---- Input material
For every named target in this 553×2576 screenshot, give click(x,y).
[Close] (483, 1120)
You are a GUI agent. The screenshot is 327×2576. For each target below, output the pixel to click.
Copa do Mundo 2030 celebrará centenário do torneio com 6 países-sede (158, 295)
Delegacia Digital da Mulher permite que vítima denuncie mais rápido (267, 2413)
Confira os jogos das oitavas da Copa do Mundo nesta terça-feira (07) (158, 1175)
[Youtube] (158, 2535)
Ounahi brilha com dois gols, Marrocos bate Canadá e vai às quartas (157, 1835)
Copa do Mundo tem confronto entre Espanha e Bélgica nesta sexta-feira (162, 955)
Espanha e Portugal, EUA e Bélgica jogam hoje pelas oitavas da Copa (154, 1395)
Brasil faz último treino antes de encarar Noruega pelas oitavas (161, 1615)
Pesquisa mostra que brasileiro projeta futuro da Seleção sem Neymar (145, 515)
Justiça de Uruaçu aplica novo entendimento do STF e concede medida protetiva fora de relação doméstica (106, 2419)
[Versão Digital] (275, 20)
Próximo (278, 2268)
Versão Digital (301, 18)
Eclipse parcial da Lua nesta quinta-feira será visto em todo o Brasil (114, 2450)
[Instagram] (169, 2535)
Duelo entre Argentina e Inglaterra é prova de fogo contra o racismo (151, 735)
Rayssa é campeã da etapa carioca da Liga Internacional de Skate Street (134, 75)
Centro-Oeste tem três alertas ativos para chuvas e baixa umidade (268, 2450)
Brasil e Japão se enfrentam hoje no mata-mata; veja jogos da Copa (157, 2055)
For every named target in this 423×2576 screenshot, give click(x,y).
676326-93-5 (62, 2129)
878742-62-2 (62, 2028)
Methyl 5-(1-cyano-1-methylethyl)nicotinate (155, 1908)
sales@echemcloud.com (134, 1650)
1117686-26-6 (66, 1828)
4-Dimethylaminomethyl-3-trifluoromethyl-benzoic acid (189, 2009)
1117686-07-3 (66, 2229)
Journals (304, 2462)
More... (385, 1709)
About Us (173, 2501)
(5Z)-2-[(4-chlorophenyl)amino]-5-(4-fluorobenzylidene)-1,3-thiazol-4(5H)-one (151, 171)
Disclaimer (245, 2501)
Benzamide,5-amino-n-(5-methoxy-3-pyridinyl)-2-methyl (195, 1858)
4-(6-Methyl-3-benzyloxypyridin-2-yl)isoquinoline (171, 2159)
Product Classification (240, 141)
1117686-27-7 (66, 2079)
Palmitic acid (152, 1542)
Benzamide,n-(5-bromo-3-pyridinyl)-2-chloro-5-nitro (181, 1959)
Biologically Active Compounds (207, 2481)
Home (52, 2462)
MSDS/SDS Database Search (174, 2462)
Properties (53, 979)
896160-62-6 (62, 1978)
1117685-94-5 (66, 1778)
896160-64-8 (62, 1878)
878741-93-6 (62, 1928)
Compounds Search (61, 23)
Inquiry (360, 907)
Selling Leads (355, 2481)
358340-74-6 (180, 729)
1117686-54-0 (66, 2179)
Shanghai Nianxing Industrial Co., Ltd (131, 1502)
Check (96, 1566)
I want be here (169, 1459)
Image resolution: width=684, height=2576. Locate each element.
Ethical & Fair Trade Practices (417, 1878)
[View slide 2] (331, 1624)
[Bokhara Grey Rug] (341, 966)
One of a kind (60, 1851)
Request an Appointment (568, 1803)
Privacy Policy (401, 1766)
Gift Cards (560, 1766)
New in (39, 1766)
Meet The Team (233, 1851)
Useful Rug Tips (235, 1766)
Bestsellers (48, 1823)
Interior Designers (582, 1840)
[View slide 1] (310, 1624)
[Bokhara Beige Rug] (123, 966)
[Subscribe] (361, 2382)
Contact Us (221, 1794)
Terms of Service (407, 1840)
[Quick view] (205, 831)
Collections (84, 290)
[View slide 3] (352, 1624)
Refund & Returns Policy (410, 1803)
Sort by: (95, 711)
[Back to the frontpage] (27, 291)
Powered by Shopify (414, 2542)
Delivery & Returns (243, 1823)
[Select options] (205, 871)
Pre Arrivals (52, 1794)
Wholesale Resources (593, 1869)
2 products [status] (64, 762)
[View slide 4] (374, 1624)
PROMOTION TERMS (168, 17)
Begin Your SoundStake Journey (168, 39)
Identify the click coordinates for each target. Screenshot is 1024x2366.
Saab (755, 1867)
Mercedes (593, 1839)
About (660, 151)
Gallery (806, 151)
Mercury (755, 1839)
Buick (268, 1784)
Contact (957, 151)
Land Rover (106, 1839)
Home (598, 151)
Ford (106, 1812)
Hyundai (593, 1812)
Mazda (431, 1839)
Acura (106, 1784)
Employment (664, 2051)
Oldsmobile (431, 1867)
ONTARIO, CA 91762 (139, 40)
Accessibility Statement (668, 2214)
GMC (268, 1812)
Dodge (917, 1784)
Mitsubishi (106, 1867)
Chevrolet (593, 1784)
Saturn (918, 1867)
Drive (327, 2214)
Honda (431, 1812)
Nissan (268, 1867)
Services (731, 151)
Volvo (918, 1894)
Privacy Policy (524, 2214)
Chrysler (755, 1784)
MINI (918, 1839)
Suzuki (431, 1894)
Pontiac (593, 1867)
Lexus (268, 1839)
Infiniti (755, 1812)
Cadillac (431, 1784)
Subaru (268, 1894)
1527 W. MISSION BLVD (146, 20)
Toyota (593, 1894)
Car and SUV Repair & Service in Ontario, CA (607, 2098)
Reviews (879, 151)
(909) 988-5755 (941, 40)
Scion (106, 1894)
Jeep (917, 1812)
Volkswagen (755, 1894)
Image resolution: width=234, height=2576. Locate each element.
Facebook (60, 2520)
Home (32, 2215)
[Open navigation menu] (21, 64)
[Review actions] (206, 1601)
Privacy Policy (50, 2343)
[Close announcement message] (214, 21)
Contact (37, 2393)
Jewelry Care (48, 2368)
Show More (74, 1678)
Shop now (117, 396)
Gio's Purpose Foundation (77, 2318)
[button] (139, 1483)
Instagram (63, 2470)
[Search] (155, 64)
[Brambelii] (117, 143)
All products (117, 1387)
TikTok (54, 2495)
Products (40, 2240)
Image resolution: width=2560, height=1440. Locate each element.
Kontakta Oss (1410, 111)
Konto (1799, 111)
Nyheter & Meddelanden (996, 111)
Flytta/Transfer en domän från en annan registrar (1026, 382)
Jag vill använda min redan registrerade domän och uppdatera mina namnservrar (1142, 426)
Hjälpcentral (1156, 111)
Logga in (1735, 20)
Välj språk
--------
_Exercise_
Write out every entry again, exactly as it appears.

_Exercise solution_
For every named target in this 553×2576 screenshot, give click(x,y).
[Close] (483, 1120)
You are a GUI agent. The screenshot is 327×2576. For each target below, output the pixel to click.
Copa do Mundo 2030 celebrará centenário do torneio com 6 países-sede (158, 295)
Delegacia Digital da Mulher permite que vítima denuncie mais rápido (267, 2413)
Confira os jogos das oitavas da Copa do Mundo nesta terça-feira (07) (158, 1175)
[Youtube] (158, 2535)
Ounahi brilha com dois gols, Marrocos bate Canadá e vai às quartas (157, 1835)
Copa do Mundo tem confronto entre Espanha e Bélgica nesta sexta-feira (162, 955)
Espanha e Portugal, EUA e Bélgica jogam hoje pelas oitavas da Copa (154, 1395)
Brasil faz último treino antes de encarar Noruega pelas oitavas (161, 1615)
Pesquisa mostra que brasileiro projeta futuro da Seleção sem Neymar (145, 515)
Justiça de Uruaçu aplica novo entendimento do STF e concede medida protetiva fora de relação doméstica (106, 2419)
[Versão Digital] (275, 20)
Próximo (278, 2268)
Versão Digital (301, 18)
Eclipse parcial da Lua nesta quinta-feira será visto em todo o Brasil (114, 2450)
[Instagram] (169, 2535)
Duelo entre Argentina e Inglaterra é prova de fogo contra o racismo (151, 735)
Rayssa é campeã da etapa carioca da Liga Internacional de Skate Street (134, 75)
Centro-Oeste tem três alertas ativos para chuvas e baixa umidade (268, 2450)
Brasil e Japão se enfrentam hoje no mata-mata; veja jogos da Copa (157, 2055)
For every named target in this 423×2576 screenshot, give click(x,y).
676326-93-5 (62, 2129)
878742-62-2 (62, 2028)
Methyl 5-(1-cyano-1-methylethyl)nicotinate (155, 1908)
sales@echemcloud.com (134, 1650)
1117686-26-6 (66, 1828)
4-Dimethylaminomethyl-3-trifluoromethyl-benzoic acid (189, 2009)
1117686-07-3 (66, 2229)
Journals (304, 2462)
More... (385, 1709)
About Us (173, 2501)
(5Z)-2-[(4-chlorophenyl)amino]-5-(4-fluorobenzylidene)-1,3-thiazol-4(5H)-one (151, 171)
Disclaimer (245, 2501)
Benzamide,5-amino-n-(5-methoxy-3-pyridinyl)-2-methyl (195, 1858)
4-(6-Methyl-3-benzyloxypyridin-2-yl)isoquinoline (171, 2159)
Product Classification (240, 141)
1117686-27-7 (66, 2079)
Palmitic acid (152, 1542)
Benzamide,n-(5-bromo-3-pyridinyl)-2-chloro-5-nitro (181, 1959)
Biologically Active Compounds (207, 2481)
Home (52, 2462)
MSDS/SDS Database Search (174, 2462)
Properties (53, 979)
896160-62-6 (62, 1978)
1117685-94-5 (66, 1778)
896160-64-8 (62, 1878)
878741-93-6 (62, 1928)
Compounds Search (61, 23)
Inquiry (360, 907)
Selling Leads (355, 2481)
358340-74-6 (180, 729)
1117686-54-0 (66, 2179)
Shanghai Nianxing Industrial Co., Ltd (131, 1502)
Check (96, 1566)
I want be here (169, 1459)
Image resolution: width=684, height=2576. Locate each element.
Ethical & Fair Trade Practices (417, 1878)
[View slide 2] (331, 1624)
[Bokhara Grey Rug] (341, 966)
One of a kind (60, 1851)
Request an Appointment (568, 1803)
Privacy Policy (401, 1766)
Gift Cards (560, 1766)
New in (39, 1766)
Meet The Team (233, 1851)
Useful Rug Tips (235, 1766)
Bestsellers (48, 1823)
Interior Designers (582, 1840)
[View slide 1] (310, 1624)
[Bokhara Beige Rug] (123, 966)
[Subscribe] (361, 2382)
Contact Us (221, 1794)
Terms of Service (407, 1840)
[Quick view] (205, 831)
Collections (84, 290)
[View slide 3] (352, 1624)
Refund & Returns Policy (410, 1803)
Sort by: (95, 711)
[Back to the frontpage] (27, 291)
Powered by Shopify (414, 2542)
Delivery & Returns (243, 1823)
[Select options] (205, 871)
Pre Arrivals (52, 1794)
Wholesale Resources (593, 1869)
2 products [status] (64, 762)
[View slide 4] (374, 1624)
PROMOTION TERMS (168, 17)
Begin Your SoundStake Journey (168, 39)
Identify the click coordinates for each target. Screenshot is 1024x2366.
Saab (755, 1867)
Mercedes (593, 1839)
About (660, 151)
Gallery (806, 151)
Mercury (755, 1839)
Buick (268, 1784)
Contact (957, 151)
Land Rover (106, 1839)
Home (598, 151)
Ford (106, 1812)
Hyundai (593, 1812)
Mazda (431, 1839)
Acura (106, 1784)
Employment (664, 2051)
Oldsmobile (431, 1867)
ONTARIO, CA 91762 (139, 40)
Accessibility Statement (668, 2214)
GMC (268, 1812)
Dodge (917, 1784)
Mitsubishi (106, 1867)
Chevrolet (593, 1784)
Saturn (918, 1867)
Drive (327, 2214)
Honda (431, 1812)
Nissan (268, 1867)
Services (731, 151)
Volvo (918, 1894)
Privacy Policy (524, 2214)
Chrysler (755, 1784)
MINI (918, 1839)
Suzuki (431, 1894)
Pontiac (593, 1867)
Lexus (268, 1839)
Infiniti (755, 1812)
Cadillac (431, 1784)
Subaru (268, 1894)
1527 W. MISSION BLVD (146, 20)
Toyota (593, 1894)
Car and SUV Repair & Service in Ontario, CA (607, 2098)
Reviews (879, 151)
(909) 988-5755 (941, 40)
Scion (106, 1894)
Jeep (917, 1812)
Volkswagen (755, 1894)
Image resolution: width=234, height=2576. Locate each element.
Facebook (60, 2520)
Home (32, 2215)
[Open navigation menu] (21, 64)
[Review actions] (206, 1601)
Privacy Policy (50, 2343)
[Close announcement message] (214, 21)
Contact (37, 2393)
Jewelry Care (48, 2368)
Show More (74, 1678)
Shop now (117, 396)
Gio's Purpose Foundation (77, 2318)
[button] (139, 1483)
Instagram (63, 2470)
[Search] (155, 64)
[Brambelii] (117, 143)
All products (117, 1387)
TikTok (54, 2495)
Products (40, 2240)
Image resolution: width=2560, height=1440. Locate each element.
Kontakta Oss (1410, 111)
Konto (1799, 111)
Nyheter & Meddelanden (996, 111)
Flytta/Transfer en domän från en annan registrar (1026, 382)
Jag vill använda min redan registrerade domän och uppdatera mina namnservrar (1142, 426)
Hjälpcentral (1156, 111)
Logga in (1735, 20)
Välj språk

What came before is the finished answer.